Fork me on GitHub
#sql
<
2022-07-14
>
Benjamin09:07:55

related to jdbc next plan - can I make a lazy-seq from an IRecudeInit ? The use case is to feed it into https://techascent.github.io/tech.ml.dataset/tech.v3.libs.parquet.html

seancorfield14:07:16

The short answer is "no". Reduction is inherently eager. next.jdbc deliberately avoids lazy seqs because of the resource management issue. Parquet would need to be enhanced to accept a ReduceInit I think.

Benjamin15:07:11

yes this makes sense :thumbsup:

Benjamin15:07:52

@UDRJMEFSN I don't know if I'm an outlier but making a parquet file via reduce instead of doseq would help me

chrisn17:07:40

So you want a sink of some sort (function that takes 1 argument and returns nothing) that can be closed - implements java.lang.AutoCloseable? In java land you want a Consumer that also implements AutoCloseable which takes datasets and writes those to a parquet file.

chrisn17:07:53

Can you get a resultSet from a plan?

chrisn17:07:12

If you can get a java.sql.ResultSet from a plan then you can get a sequence of datasets from that.

seancorfield17:07:29

The thinking was for a Clojure-style API that could accept an IReduceInit (reducible) and reduce it into Parquet files, as an addition to being able to pass a dataset in as a (lazy) sequence.

seancorfield17:07:43

It isn't about being "closeable" specifically.

Benjamin17:07:20

Yea currently I think I don't really get the result set when with jdbc plan.
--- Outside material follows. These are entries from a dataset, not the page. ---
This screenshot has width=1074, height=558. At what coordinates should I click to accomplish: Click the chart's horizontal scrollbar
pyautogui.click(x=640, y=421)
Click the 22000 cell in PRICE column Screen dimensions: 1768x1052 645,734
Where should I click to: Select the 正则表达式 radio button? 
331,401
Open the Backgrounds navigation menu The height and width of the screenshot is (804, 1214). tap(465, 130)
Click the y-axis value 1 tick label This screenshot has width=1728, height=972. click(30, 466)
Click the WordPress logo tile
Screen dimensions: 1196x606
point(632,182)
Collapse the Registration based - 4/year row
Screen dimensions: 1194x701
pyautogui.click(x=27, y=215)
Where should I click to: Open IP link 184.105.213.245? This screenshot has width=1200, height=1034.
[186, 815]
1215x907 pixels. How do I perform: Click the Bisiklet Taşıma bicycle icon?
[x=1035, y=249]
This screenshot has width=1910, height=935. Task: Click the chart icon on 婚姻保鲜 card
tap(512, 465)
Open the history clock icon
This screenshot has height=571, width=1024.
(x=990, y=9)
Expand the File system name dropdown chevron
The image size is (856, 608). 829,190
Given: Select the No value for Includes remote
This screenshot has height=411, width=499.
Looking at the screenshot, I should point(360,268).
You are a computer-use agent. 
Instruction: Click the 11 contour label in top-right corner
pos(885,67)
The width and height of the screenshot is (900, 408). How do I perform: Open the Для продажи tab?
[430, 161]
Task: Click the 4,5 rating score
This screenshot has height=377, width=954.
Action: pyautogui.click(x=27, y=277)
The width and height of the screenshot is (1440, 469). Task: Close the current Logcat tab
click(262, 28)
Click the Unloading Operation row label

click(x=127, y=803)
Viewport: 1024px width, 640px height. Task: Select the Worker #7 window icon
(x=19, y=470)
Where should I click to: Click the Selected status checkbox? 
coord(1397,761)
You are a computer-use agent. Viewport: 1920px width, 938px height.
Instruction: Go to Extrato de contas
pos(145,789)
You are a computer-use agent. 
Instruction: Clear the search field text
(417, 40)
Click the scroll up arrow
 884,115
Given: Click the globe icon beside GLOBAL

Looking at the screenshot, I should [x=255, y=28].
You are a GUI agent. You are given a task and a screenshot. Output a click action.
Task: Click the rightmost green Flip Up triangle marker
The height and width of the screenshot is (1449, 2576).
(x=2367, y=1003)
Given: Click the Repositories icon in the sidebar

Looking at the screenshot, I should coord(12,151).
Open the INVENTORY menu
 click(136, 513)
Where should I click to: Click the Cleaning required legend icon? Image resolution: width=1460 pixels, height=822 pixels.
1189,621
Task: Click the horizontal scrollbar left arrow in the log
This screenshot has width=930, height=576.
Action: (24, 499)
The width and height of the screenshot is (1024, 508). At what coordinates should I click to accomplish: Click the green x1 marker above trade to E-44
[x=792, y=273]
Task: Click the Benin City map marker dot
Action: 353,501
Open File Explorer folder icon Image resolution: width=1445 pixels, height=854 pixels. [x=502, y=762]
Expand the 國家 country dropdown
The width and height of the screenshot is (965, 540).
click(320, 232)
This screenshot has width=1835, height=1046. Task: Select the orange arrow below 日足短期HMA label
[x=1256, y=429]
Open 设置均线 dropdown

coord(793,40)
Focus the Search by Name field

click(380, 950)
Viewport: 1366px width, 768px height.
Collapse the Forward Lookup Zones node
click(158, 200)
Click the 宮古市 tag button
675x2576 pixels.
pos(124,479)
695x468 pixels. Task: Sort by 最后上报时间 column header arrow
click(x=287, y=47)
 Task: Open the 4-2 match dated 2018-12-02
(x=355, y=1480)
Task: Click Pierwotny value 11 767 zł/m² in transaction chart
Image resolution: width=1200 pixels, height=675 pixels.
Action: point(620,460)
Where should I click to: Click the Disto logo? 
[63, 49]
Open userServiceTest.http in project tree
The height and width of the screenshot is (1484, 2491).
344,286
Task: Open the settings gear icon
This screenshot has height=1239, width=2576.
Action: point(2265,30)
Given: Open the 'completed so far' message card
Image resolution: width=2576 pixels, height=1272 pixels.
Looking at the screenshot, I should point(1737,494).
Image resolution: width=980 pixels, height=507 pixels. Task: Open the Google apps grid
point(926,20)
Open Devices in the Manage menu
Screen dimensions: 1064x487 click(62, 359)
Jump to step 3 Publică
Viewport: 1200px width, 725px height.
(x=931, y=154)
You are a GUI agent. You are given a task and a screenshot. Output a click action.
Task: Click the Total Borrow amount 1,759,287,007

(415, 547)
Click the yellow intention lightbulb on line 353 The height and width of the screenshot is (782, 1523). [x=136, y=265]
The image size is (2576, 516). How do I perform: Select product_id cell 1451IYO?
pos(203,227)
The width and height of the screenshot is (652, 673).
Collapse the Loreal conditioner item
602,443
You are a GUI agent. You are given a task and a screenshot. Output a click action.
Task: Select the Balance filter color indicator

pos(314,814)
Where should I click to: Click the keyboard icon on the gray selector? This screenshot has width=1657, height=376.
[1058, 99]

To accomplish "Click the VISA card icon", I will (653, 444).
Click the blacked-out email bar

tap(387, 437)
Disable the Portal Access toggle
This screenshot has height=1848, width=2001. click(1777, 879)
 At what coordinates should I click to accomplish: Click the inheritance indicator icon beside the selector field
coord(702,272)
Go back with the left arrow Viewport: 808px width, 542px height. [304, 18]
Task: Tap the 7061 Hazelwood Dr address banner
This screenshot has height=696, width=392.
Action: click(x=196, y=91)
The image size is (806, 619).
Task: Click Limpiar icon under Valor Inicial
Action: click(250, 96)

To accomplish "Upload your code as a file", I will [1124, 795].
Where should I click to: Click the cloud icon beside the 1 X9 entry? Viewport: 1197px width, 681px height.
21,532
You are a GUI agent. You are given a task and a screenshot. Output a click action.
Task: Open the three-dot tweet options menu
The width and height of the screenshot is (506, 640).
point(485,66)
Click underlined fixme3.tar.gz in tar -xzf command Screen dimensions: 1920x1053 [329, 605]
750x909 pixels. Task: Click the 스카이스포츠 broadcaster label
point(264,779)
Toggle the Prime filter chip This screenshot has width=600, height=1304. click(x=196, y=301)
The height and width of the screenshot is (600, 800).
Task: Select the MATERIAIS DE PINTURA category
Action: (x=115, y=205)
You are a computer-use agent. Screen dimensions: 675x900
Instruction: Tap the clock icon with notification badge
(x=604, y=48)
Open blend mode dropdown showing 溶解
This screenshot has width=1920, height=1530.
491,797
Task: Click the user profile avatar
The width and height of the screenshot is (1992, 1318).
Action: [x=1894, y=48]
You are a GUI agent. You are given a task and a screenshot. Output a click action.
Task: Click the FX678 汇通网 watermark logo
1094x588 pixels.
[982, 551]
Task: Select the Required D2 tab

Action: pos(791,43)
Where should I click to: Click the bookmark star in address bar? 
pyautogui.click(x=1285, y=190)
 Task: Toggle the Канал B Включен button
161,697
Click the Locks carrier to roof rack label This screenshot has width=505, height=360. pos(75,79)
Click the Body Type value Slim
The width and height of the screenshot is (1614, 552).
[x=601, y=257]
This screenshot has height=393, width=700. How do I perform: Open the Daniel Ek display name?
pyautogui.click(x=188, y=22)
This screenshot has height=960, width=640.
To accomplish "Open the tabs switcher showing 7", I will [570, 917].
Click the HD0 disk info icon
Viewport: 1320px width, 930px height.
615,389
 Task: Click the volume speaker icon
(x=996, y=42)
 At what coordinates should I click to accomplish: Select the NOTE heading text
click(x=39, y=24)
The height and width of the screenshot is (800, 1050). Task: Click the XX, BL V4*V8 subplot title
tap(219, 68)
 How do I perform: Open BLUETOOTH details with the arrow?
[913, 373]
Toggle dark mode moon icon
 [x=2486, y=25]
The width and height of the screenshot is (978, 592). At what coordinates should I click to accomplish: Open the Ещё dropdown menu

If I do I think I'd have to realize the whole result.

seancorfield17:07:50

next.jdbc's machinery (for plan) is based on not actually running the query until you reduce the result of plan -- at which point it sets up the Connection (from whatever "connectable" you passed in), runs the query, runs the reducing function over the ResultSet (in a lightly-wrapped form), and then cleans up whatever resource allocation it had to do to get the Connection in the first place. The ResultSet itself is not directly exposed (because it is managed by next.jdbc under the hood).

chrisn19:07:02

OK - resultset->dataset-seq is a more efficient pathway than resultset->seq-of-maps->partition-all->dataset-seq. TMD's sql bindings already have https://techascent.github.io/tech.ml.dataset.sql/tech.v3.dataset.sql.html#var-result-set-.3Edataset-seqdataset-seq> for that purpose. It may also have type fidelity differences depending on date types and things like that - it always standardizes on java.time types as those have a compressed representation in tmd land. If I want to flip it around to a push model then the thing that makes the most sense to me is what I said - something that has both accept and close as you have to pass it tmd datasets and then terminate the parquet stream. I think for your use case what you want, if you don't want to use the TMD machinery is to build a record-oriented interface directly on parquet something that the parquet libraries independent of TMD support via generic object pathways. This seems to match your processing style more directly but then you would have to rebuild the type mapping in that maps TMD to Parquet. Stepping away - kid is upset 🙂.

👀 1
seancorfield18:07:46

Given that API, I'd say the best approach is to use next.jdbc to produce a PreparedStatement (via the prepare call) and then use Java interop to .execute() it and .getResultSet() and pass that to TMD -- but beware of the caveat in the TMD docs about closing the statement etc when you're done, esp. if you terminate processing before consuming all the data (liberal use of with-open) @U02CV2P4J6S

❤️ 1
✔️ 1
aaelony16:07:41

hello - does anyone have an example project that can connect over jdbc to sql server with MFA (`[com.microsoft.azure/msal4j "1.13.0"]` and Authentication=ActiveDirectoryInteractive) ? much appreciated

chrisn21:07:21

For any SQL people interested in cutting edge stuff I have a basic https://github.com/cnuernber/tmducken to https://duckdb.org/. We were talking in another thread about writing some SQL and saving the results as one or more parquet files so I thought maybe I would bring this up here. DuckDB can run SQL queries directly against parquet and arrow data on disk and is extremely highly optimized - moreso by a bit than what is possible on the JVM. The results can be realized in memory and in-place converted to a https://cnuernber.github.io/tmducken/tmducken.duckdb.html#var-sql-.3Edataset where you can do more custom work or work that is irritating to translate into SQL. tmducken is not a finished concept and duckdb is a moving target but I thought perhaps some people in this channel may be interested in what I consider next-gen SQL systems for high performance processing. That basics of running sql and visualizing the result from the REPL (via conversion to a TMD dataset) are there.

🙌 1
👀 2
chrisn21:07:50

One thing I will caution - their (tmducken) JDBC driver is not an efficient way (or robust) way to access the api - hence the C bindings.